Anyone earning over £50,000 per annum and living in a household that receives Child Benefit has to pay additional Income Tax. The Institute for Fiscal Studies has shown that because the £50,000 threshold has never changed, and there are no plans to change it, an increasing number of families are having to pay the additional tax.
Six years ago today, Child Benefit was first withdrawn from families containing someone whose annual income is above £50,000 a year. This threshold has since remained frozen in cash terms and there remain no plans to change it. This means that around 36%, or 370,000, more families will lose some Child Benefit in 2019–20 than in 2013–14. Continuing the freeze would mean that, from April 2021, significant numbers of families who do not contain a higher rate income taxpayer will begin to lose some of their Child Benefit for the first time. Moreover, by 2022 more than one in five families with children are set to lose at least some of their Child Benefit – up from one in eight when the policy was introduced. This is one of a growing list of examples of a part of the tax and benefit system being frozen, which never makes sense as an indefinite – and hence potentially permanent – policy.
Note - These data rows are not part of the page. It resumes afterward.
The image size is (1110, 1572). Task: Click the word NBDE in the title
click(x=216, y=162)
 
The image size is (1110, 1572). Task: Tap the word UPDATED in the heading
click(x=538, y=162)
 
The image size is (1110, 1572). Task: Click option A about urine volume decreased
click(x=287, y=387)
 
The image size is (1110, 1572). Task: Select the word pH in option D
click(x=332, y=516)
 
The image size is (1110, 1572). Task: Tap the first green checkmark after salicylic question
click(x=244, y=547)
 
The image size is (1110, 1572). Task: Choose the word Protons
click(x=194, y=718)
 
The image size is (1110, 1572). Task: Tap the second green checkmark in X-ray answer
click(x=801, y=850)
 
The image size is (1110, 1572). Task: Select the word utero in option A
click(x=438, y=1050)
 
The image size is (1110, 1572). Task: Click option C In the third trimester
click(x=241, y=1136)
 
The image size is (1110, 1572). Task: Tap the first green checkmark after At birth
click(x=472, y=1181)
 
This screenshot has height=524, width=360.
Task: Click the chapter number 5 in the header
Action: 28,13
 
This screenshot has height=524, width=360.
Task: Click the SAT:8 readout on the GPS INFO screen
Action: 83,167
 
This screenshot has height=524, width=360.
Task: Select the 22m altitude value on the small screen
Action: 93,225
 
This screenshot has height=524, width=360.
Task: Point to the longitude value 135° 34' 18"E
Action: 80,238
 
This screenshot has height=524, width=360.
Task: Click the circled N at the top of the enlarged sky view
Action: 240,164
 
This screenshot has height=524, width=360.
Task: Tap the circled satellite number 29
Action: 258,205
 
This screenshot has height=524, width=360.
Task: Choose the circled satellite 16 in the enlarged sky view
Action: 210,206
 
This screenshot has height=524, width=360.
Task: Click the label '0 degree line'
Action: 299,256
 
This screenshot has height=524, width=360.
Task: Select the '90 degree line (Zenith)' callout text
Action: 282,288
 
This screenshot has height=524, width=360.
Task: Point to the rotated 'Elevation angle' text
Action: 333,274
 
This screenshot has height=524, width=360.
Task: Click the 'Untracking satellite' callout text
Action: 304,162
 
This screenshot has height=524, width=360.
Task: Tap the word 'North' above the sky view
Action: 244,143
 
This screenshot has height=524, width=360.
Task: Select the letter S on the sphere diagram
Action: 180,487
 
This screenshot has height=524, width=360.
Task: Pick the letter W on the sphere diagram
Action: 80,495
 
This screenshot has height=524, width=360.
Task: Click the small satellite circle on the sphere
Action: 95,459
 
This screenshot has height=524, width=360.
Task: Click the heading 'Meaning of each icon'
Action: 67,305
It is not strictly true that Child Benefit is being withdrawn. Child Benefit remains an unconditional payment for every child – unless of course the Child Benefit recipient, usually the mother of the children, decides to withdraw her claim in order to avoid a high earner in the family having to pay the additional tax. But in terms of a family’s net income, the Institute for Fiscal Studies is of course correct. If the threshold is not raised, then an increasing number of families that receive Child Benefit will find themselves paying additional Income Tax.